Este método pode fornecer esplêndidas interpretações, mas rouba o real significado do texto, desviando a atenção do leitor do seu verdadeiro sentido, que o Espírito Santo intentou transmitir.
O caráter fantasioso deste método de interpretação fica manifesto na conhecida interpretação alegórica de Orígenes5 da parábola do bom samaritano (Lc 10.30-37). Segundo ele, o homem atacado pelos ladrões simbolizava Adão (a humanidade); Jerusalém, os céus; Jericó, o mundo; os ladrões, o diabo e suas hostes; o sacerdote, a lei; o levita, os profetas; o bom samaritano, Cristo: o animal sobre o qual foi colocado o homem ferido, o corpo de Cristo (que suporta o Adão caído); a estalagem, a igreja; as duas moedas, o Pai e o Filho; e a promessa do bom samaritano de voltar, a segunda vinda de Cristo.6
Outro exemplo do caráter fantasioso desse método de interpretação pode ser percebido nas diferentes interpretações alegóricas atribuídas às duas moedas mencionadas nessa parábola: o Pai e o Filho, o Antigo e o Novo Testamento, os dois mandamentos do amor (a Deus e ao próximo), fé e obras, virtude e conhecimento, o corpo e o sangue de Cristo, etc.

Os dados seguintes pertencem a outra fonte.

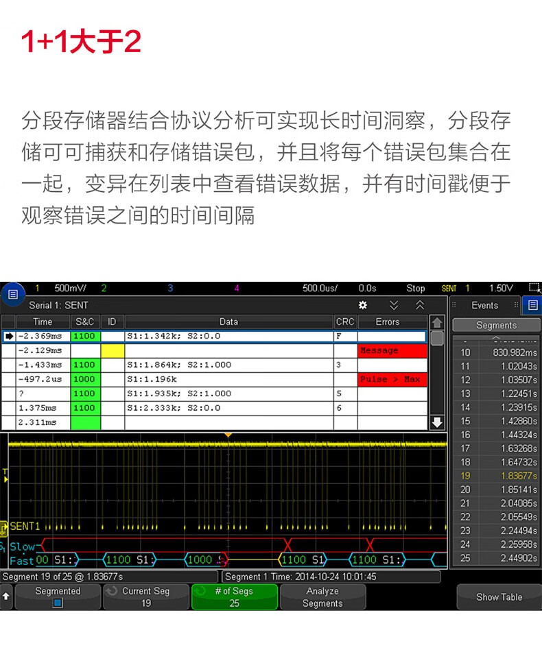542x665 pixels.
Task: Click the lister settings gear icon
Action: pos(363,305)
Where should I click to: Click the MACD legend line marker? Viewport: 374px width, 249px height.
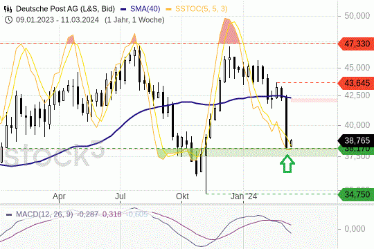tap(9, 214)
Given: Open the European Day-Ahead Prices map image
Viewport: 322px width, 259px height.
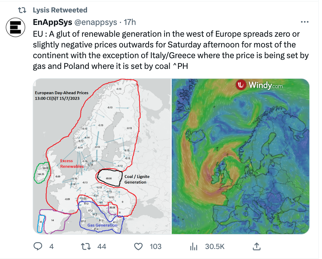Looking at the screenshot, I should [102, 156].
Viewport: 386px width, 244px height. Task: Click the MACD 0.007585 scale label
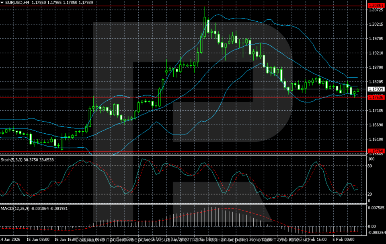pos(376,208)
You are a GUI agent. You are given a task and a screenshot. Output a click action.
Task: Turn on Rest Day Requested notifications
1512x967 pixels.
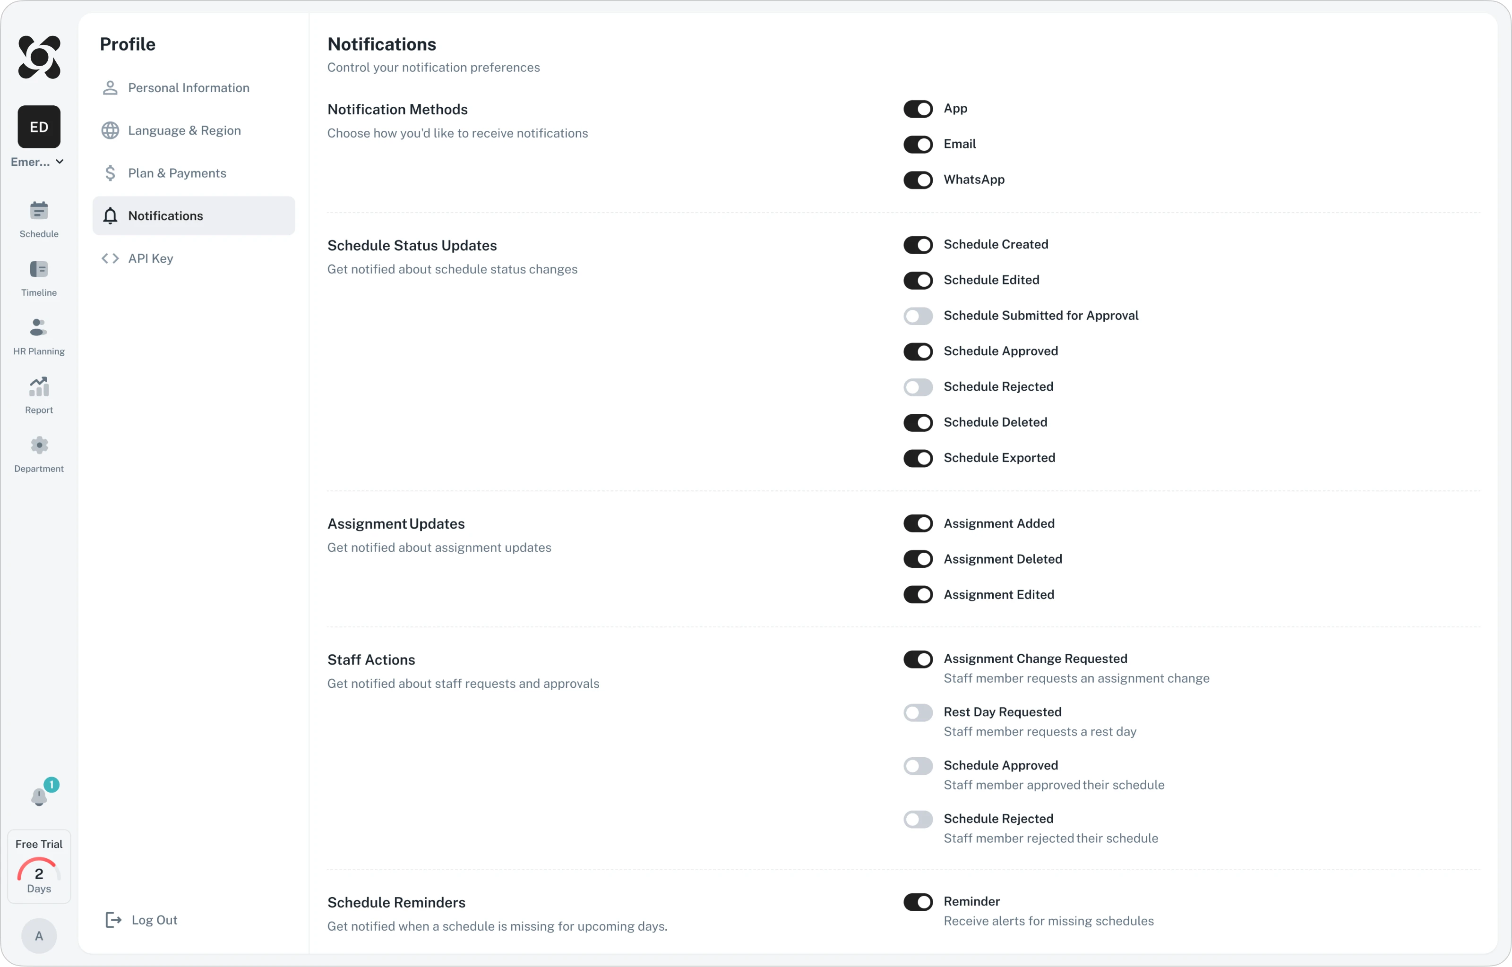coord(917,713)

Muitos são consciente ou inconscientemente adeptos desta corrente de interpretação bíblica. Também chamados de impressionistas,7 os hermeneutas intuitivos caracterizam-se por identificar a mensagem do texto com os pensamentos que lhes vêm à mente ao lê-lo, sem contudo dar a devida atenção à gramática, ao contexto e às circunstâncias históricas, geográficas, culturais, religiosas, etc. Um passo adiante estão os místicos, que aqui e ali aparecem na história da igreja, com a sua ênfase na iluminação interior. Uma versão moderna do método de interpretação intuitiva pode ser verificada na prática de abrir as Escrituras ao acaso para pregar ou encontrar uma mensagem para uma ocasião específica, sem o devido estudo do texto e do seu contexto histórico.
Há uma escola contemporânea de interpretação das Escrituras que enfatiza excessivamente o conhecimento subjetivo em detrimento do seu sentido gramatical e histórico. Trata-se da assim chamada nova hermenêutica, que nada mais é do que um desenvolvimento dos princípios hermenêuticos de Bultmann, com sua ênfase na relevância da mensagem do Novo Testamento para o homem contemporâneo.
Para Bultmann e para a nova hermenêutica reconhecidamente influenciados pela filosofia existencialista de Martin Heidegger8 o importante não é a intenção do autor, nem o que o texto falou aos seus leitores originais, mas o que fala a nós, hoje, no nosso contexto: esse é o sentido do texto. Para a hermenêutica existencialista o importante mesmo não é o texto, mas o que está por trás dele. Não interessa tanto o que o texto diz (historicamente), mas o que ele quer dizer (existencialmente). Logo, as Escrituras só serão interpretadas realmente se lidas existencialmente, se forem experimentadas. Ou seja, as Escrituras não são objetivamente a Palavra de Deus, elas se tornam Palavra de Deus, quando nos falam subjetivamente.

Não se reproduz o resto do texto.